Please repeat the records exactly from their first line, finishing at the line containing "معرض الدمى الطينية" and including it.

[Data records]
%%

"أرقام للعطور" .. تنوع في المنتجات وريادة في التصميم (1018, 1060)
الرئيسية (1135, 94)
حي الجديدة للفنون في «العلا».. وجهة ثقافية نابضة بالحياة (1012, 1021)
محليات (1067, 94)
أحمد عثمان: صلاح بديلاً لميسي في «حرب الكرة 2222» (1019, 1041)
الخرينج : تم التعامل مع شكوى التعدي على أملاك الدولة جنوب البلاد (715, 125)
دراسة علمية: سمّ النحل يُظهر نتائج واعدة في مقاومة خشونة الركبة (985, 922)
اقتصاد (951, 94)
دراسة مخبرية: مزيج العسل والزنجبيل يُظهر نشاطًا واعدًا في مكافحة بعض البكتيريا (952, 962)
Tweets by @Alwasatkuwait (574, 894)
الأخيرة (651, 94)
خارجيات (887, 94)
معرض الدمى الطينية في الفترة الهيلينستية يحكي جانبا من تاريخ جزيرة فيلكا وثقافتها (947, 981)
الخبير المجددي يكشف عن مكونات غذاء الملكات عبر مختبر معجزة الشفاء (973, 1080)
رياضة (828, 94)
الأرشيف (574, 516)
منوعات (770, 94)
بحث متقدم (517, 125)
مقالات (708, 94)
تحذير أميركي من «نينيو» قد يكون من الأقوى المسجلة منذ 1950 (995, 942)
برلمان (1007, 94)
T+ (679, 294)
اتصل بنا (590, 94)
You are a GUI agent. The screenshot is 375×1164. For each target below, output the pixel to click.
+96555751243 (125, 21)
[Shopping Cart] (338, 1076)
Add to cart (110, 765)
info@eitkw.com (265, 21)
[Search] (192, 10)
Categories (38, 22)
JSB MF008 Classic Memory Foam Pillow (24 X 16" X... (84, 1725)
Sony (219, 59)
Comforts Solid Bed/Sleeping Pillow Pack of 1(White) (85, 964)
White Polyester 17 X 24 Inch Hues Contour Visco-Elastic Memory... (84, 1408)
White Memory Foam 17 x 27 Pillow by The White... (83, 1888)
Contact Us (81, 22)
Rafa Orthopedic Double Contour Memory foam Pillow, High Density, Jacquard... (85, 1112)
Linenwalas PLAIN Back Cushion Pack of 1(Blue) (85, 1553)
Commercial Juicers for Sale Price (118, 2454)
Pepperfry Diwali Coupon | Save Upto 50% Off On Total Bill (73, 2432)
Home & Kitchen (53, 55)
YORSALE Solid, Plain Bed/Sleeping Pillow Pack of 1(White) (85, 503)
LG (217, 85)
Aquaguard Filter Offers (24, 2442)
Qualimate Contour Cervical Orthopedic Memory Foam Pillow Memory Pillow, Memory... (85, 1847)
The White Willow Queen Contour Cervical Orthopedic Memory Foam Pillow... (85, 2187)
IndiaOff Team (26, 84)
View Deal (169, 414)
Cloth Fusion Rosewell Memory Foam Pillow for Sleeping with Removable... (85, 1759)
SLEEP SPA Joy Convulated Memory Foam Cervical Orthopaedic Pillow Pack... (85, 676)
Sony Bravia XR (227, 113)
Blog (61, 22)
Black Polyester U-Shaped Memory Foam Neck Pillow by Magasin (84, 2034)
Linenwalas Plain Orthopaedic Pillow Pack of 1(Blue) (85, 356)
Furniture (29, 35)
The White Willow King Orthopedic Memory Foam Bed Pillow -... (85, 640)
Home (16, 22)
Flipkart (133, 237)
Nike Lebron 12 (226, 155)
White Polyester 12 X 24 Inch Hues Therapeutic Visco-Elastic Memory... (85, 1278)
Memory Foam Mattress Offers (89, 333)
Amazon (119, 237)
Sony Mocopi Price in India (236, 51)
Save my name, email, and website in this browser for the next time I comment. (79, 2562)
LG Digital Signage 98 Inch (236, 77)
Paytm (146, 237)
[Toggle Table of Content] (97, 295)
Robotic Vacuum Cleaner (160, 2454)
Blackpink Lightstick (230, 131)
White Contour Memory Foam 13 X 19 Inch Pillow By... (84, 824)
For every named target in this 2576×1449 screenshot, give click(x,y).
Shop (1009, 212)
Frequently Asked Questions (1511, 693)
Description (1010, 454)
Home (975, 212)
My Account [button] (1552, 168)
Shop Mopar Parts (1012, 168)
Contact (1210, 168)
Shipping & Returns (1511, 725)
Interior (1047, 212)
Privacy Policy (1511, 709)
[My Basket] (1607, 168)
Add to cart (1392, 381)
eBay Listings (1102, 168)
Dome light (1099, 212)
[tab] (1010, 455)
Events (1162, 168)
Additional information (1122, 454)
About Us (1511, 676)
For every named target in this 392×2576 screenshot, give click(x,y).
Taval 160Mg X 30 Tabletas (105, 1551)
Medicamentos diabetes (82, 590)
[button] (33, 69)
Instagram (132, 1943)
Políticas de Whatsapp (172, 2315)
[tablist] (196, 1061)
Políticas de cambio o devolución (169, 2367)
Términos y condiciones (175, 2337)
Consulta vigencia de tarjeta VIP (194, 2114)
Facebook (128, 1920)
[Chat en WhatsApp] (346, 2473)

%%

## SOLVED PROBLEM
"أرقام للعطور" .. تنوع في المنتجات وريادة في التصميم (1018, 1060)
الرئيسية (1135, 94)
حي الجديدة للفنون في «العلا».. وجهة ثقافية نابضة بالحياة (1012, 1021)
محليات (1067, 94)
أحمد عثمان: صلاح بديلاً لميسي في «حرب الكرة 2222» (1019, 1041)
الخرينج : تم التعامل مع شكوى التعدي على أملاك الدولة جنوب البلاد (715, 125)
دراسة علمية: سمّ النحل يُظهر نتائج واعدة في مقاومة خشونة الركبة (985, 922)
اقتصاد (951, 94)
دراسة مخبرية: مزيج العسل والزنجبيل يُظهر نشاطًا واعدًا في مكافحة بعض البكتيريا (952, 962)
Tweets by @Alwasatkuwait (574, 894)
الأخيرة (651, 94)
خارجيات (887, 94)
معرض الدمى الطينية في الفترة الهيلينستية يحكي جانبا من تاريخ جزيرة فيلكا وثقافتها (947, 981)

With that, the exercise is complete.